▸ Work to be completed
Repeat exactly the lines below from the line that contains "Task: Close the Hue/Saturation dialog" to the last line, inclusive, without the pictures.
[Data to use]
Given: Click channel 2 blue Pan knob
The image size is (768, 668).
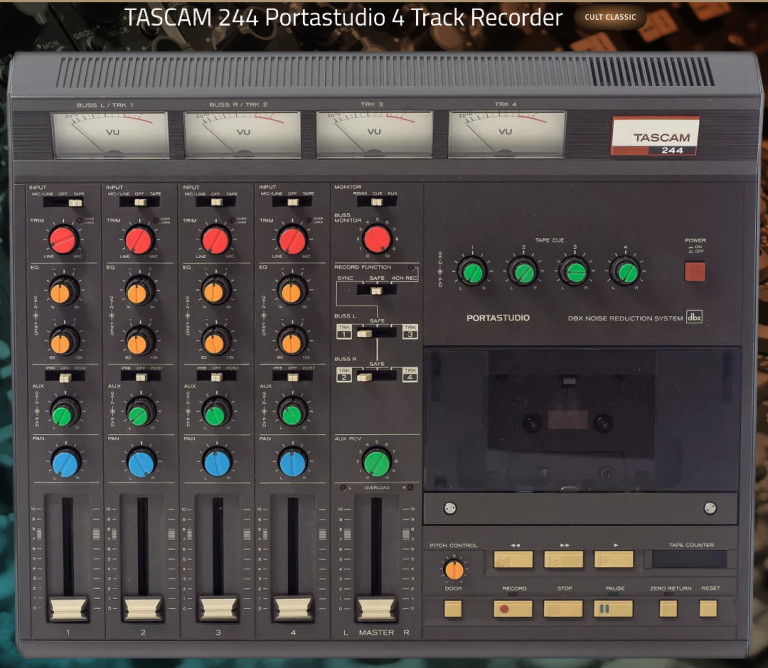Looking at the screenshot, I should (x=141, y=462).
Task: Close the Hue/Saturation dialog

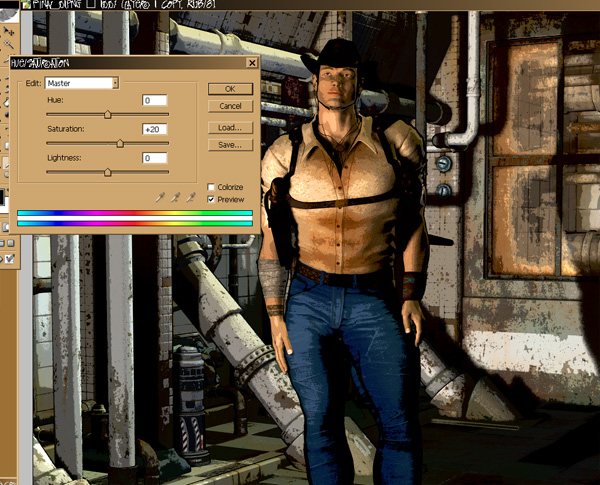Action: pyautogui.click(x=252, y=62)
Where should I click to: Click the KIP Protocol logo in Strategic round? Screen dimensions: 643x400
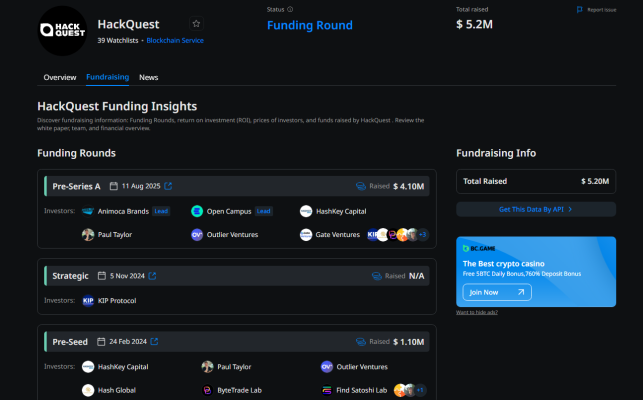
[/Data to use]
▸ Response to the exercise
Task: Close the Hue/Saturation dialog

Action: pyautogui.click(x=252, y=62)
Where should I click to: Click the KIP Protocol logo in Strategic round? Screen dimensions: 643x400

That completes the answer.